Lingle could take a tip from Clinton

Jerry Burris
Public Affairs Editor

Now that the dust has cleared on the 2006 elections, Gov. Linda Lingle has a job to do:

Call Bill Clinton.

What?

Well, there are few people around better equipped to talk about how the chief of state from one party deals with an energized and feisty Legislature controlled by the other.

That's certainly the situation facing Lingle, coming off a powerful re-election win and facing a Legislature that is more firmly in Democratic hands than before.

Lingle has made it clear she intends to work with, not against, the Legislature in the next couple of years.

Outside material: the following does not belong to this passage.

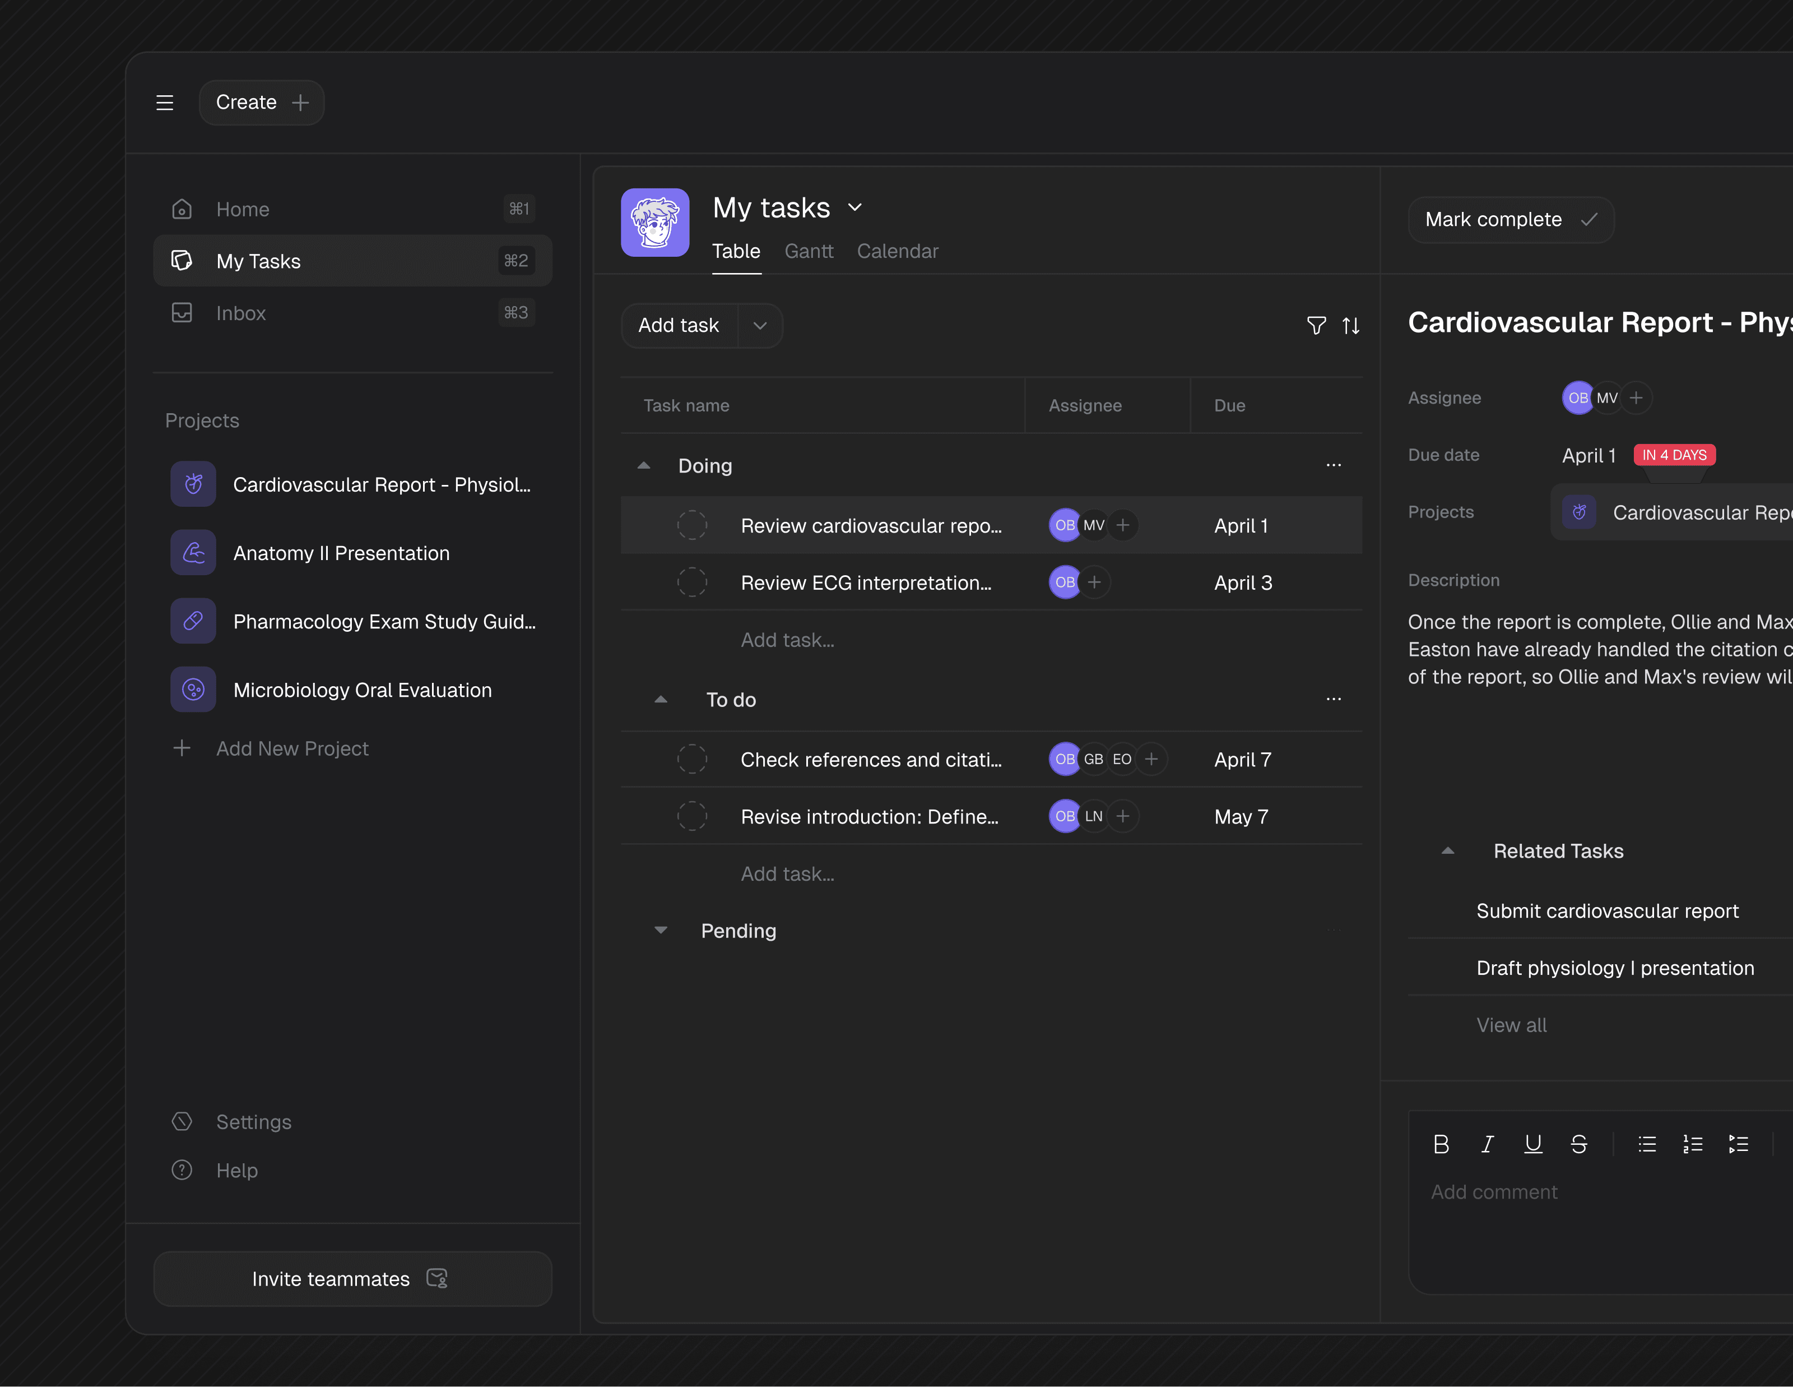Click Invite teammates button
The width and height of the screenshot is (1793, 1387).
(x=352, y=1279)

But Democrats are already making noises about being, if not exactly confrontational, then at least more aggressive.

There is a way through this, and Clinton is a good example.

In 1994, the Republicans — inspired by a brainy ideologue by the name of Newt Gingrich — took over Congress for the first time in decades. They had a specific agenda in mind, involving lower taxes, welfare reform, trade reform, balancing the budget and so forth.

This wasn't precisely the agenda Clinton and his team (including Hillary) had in mind. They were looking at healthcare reform, liberalizing policies about gays in the military and a variety of issues that would turn out to be a very hard sell on the national stage.

But when Clinton found himself facing a Republican Congress, he didn't immediately pick a fight. Instead, he triangulated, looking for ways to make, or remake, Republican issues in his own terms. He embraced a version of welfare reform, pushed ahead on trade liberalization, much to the despair of liberals and trade union types, and famously declared that big government, as we know it, is over.

He did have one famous confrontation with the Republicans over the budget, which led to a brief but headline-grabbing shutdown of the federal government for several weeks. Clinton won that one because, as Gingrich would say later, he managed to put the onus on the Republican Congress for the shutdown. They had the power, so they got blamed for the deed.

Lingle might wish to look at how Clinton handled the GOP Congress as she moves forward with the Democrats in the state Legislature. And local Democrats should recognize, as Gingrich did, that they have the ultimate power to dispose and will likely suffer the PR blame if gridlock emerges.

So, for Lingle, the approach might be to carefully study what the Democrats want and what they are pushing, and then put her own gubernatorial spin on the idea. There are plenty of areas where this could work, including homelessness, economic development, disaster planning and more.

And here's the political reality: Lingle now has four years in office and no election ahead of her, at least at the state level. Her next campaign, if she chooses, likely will be for federal office.

Meanwhile, a majority of the Democrats in the Legislature will have to face the electorate in just two years.

If the governor takes the best of their ideas and puts her own spin on them, Democratic legislators will have little choice but to go along.

It's time to ring up Bill Clinton to get a little advice on the details.